When parents suddenly pass away, you feel sad even if told not to. The emptiness in your heart is great. But if parents lie in bed for a long time, the situation changes. If they lie in bed for 3 or 5 years, children can’t properly work or maintain family life, pouring all their energy into caregiving and suffering terribly. When the whole family gathers thinking they’ll pass away this time, but they recover again, and this repeats several times – what happens? Immunity develops through this process. That’s why they say there are no filial children in long illnesses. It means long illness cuts emotional ties.

From the dying person’s perspective, sudden death is most comfortable. But considering those left behind, it’s better to be sick for a while before dying. Because emotional ties need to be cut. So don’t feel too disappointed if your parents passed away suddenly; think of it as good for them instead. Conversely, if your parents suffer from a long illness, understand it as ‘They’re doing this to help us let go.’

Either way is fine. But we cry out when suffering from long illness, and cry out again feeling disappointed by sudden death. This is the problem. These are just phenomena that occur in the world. Sudden death leaves regret, while death after long illness brings hardship – that’s the only difference.

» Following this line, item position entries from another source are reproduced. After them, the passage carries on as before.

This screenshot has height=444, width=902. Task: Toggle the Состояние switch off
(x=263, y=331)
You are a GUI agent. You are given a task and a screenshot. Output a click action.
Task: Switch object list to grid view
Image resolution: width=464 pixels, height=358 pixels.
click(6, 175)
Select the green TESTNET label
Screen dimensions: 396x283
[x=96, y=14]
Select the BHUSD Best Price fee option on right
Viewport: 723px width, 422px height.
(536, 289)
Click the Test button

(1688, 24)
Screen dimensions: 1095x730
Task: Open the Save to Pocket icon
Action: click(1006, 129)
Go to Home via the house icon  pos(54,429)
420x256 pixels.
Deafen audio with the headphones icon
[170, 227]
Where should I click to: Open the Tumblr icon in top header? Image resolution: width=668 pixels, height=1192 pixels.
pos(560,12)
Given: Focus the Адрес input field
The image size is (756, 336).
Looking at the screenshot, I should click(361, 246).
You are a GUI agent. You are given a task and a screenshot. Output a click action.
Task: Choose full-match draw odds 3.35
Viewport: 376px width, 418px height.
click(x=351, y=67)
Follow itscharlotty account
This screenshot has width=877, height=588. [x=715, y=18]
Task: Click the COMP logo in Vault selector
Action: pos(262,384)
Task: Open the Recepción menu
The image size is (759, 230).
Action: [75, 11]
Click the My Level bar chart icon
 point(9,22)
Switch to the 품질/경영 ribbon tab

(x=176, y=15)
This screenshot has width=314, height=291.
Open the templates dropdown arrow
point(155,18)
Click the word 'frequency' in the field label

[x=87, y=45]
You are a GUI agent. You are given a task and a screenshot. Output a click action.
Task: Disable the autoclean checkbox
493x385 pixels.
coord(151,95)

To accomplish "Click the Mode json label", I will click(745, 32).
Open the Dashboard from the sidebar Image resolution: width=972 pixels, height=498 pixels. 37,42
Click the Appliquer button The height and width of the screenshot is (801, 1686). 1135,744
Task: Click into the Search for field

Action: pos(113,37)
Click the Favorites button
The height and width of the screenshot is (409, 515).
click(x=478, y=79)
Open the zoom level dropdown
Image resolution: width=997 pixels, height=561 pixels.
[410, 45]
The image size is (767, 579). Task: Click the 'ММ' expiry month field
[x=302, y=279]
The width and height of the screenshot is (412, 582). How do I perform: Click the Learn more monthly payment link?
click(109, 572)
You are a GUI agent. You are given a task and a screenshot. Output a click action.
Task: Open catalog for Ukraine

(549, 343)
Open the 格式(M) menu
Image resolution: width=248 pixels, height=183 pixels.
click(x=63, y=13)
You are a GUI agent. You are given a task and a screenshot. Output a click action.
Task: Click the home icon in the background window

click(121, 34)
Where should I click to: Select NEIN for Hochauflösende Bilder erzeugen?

Living alone inevitably has some shortcomings compared to living together. But there’s also comfort in it, isn’t there? Even when a married couple lives in the same house, they have to be mindful of each other. They have to watch each other’s moods, suspicions arise, and when one comes home late, the other has to wake up from sleep – there are many inconveniences. When you live alone, you hardly have to worry about such things.

When a married couple who have been living together are separated due to an overseas assignment, it’s difficult at first. As time passes, they become accustomed to that lifestyle and find it comfortable. Then when they reunite, they actually feel uncomfortable and conflicts may arise. That’s why it’s better for couples to live together without separation if possible. After all, human life is all about habits.

You should try to live more confidently too. Then the heavy burden on your children’s shoulders will naturally be lifted.”

“Thank you. I understand well.”

Tomorrow, Sunim will spend the entire day surveying Laos and conducting scheduled meetings with local people.